My kids dad re married and I wouldn't dream of asking him what she earns!! I get CMS as he lives overseas and never sees kid but her job or earnings have literally never crossed my mind 🤦‍♀️

MrsDanversGlidesAgain · 01/06/2023 20:19

Have you actually read what the lawyers are saying on this thread? Or read the links that some posters have bothered to put up? It matches with what my solicitor told me when I was getting divorced

I'm not doubting what some people have said. What I am doubting is that a solicitor isn't writing directly to the OP but relying on her DP to pass the word onto her about the disclosure and the potential for a court order, let alone not advising her to get her own legal advice. THAT is what I have an issue with and which seems odd. I know the DP is the solicitor's client, but surely they should be at least communicating with her about the requirement for disclosure and the consequences if she doesn't?

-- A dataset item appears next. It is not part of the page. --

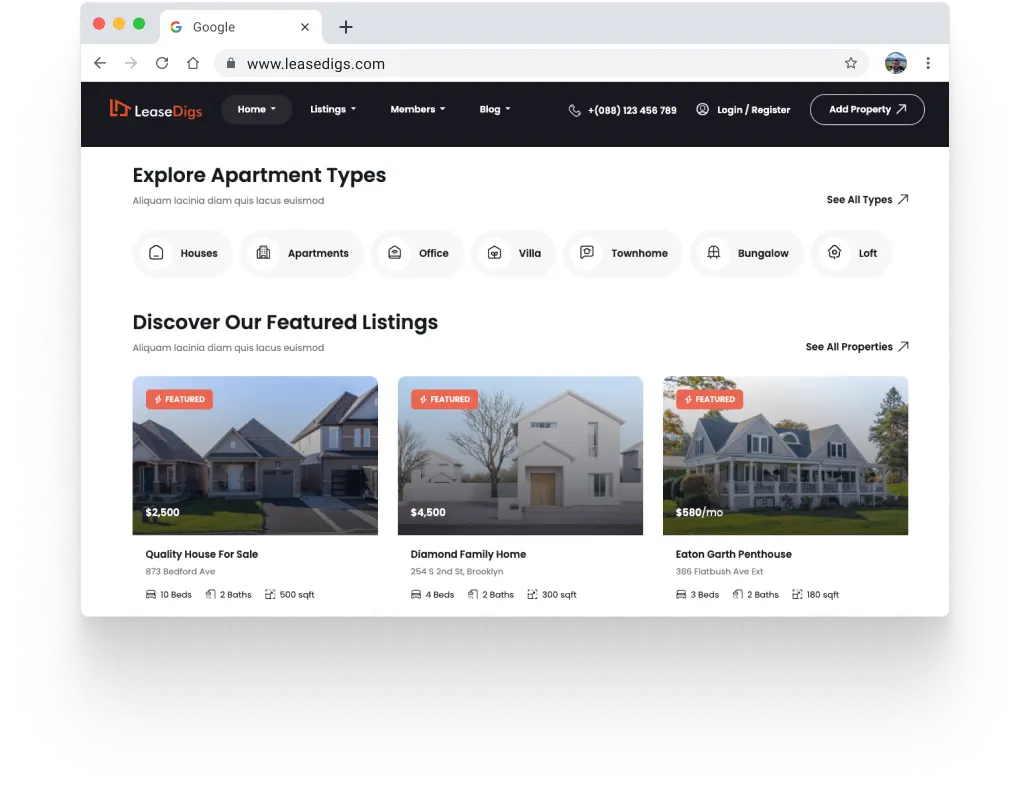This screenshot has height=797, width=1030.
Task: Reload the page with the refresh icon
Action: click(x=161, y=63)
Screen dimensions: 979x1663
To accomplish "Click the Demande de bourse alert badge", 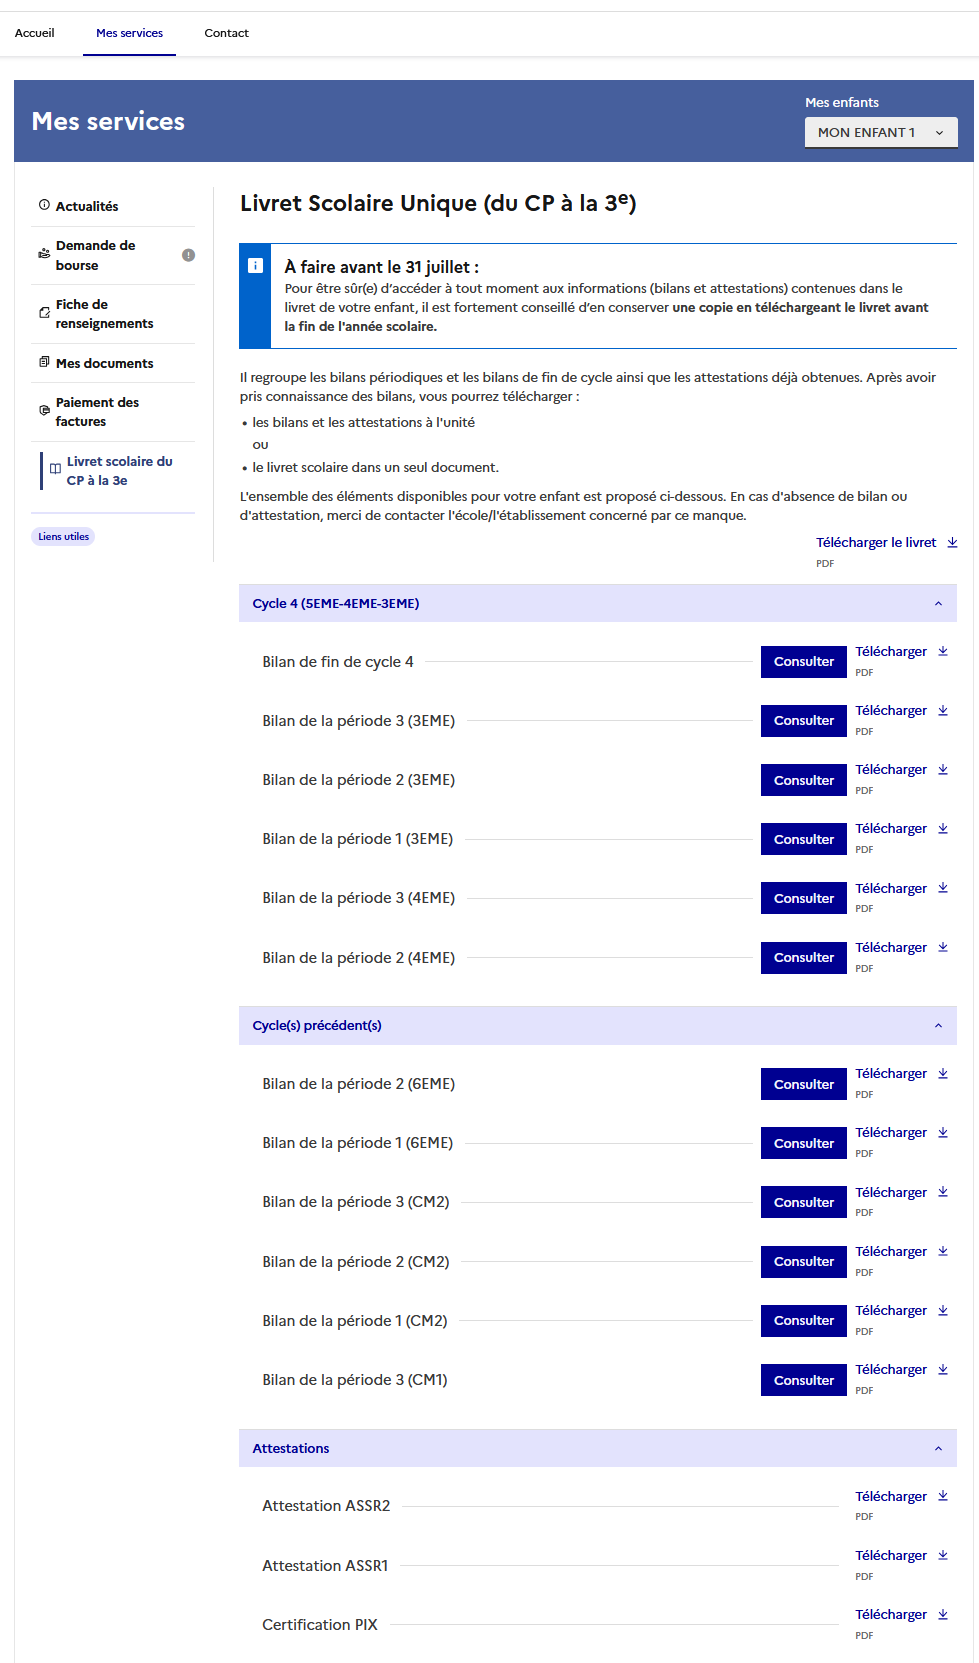I will (188, 255).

BetterFuture1985 · 01/06/2023 20:19

prh47bridge · 01/06/2023 19:43

@BetterFuture1985 - "It's a standard question if you go a certain way about divorce. Which is the "solicitors and out to get everything you can get" method"

No, it is a standard question in the "I want a financial order that cannot be challenged later on the grounds of non-disclosure" method.

Well, you're a solicitor providing a legal opinion whereas I'm a layperson shaking my head at the state of divorce law in England and Wales! I'll concede that legally you are right - obviously, because you are a solicitor - but morally I think I'm still spot on!

Out of curiosity, does cohabiting have much effect on divorces nowadays? I would have thought it would have more of an effect on triggering sales in Mesher Orders and terminating spousal maintenance (in the rare instances it is actually paid) these days, rather than having much effect on a stronger financial party? Similarly, is it not just a simple case of "splitting up" to make this kind of problem go away?

Starfish11674 · 01/06/2023 20:21

This. I’ve been through something similar and legally once you’ve lived together 6 month the courts will take your salary and savings into account. It’s hugely unfair, but unfortunately that’s how it is.

Newestname002 · 01/06/2023 20:22

Don't let him move in with you until he is divorced.

Actually don't let him move in with you at all. Not for a day, not for an hour. Rather the reverse. He's shown his true colours.

Better to be without any relationship for a while and get some breathing space than deal with all this toxicity and stress in your life.

Focus your energy on what you need to do to make your own life better: exams, new home, work, friends and family. Take comfort, particularly, in your family support. One step at a time. 🌹

juneybean · 01/06/2023 20:23

Honestly in your position I'd run for the hills. Don't bother wasting money on your own solicitor, just bail on DP, it's ridiculous you've been made to feel like this.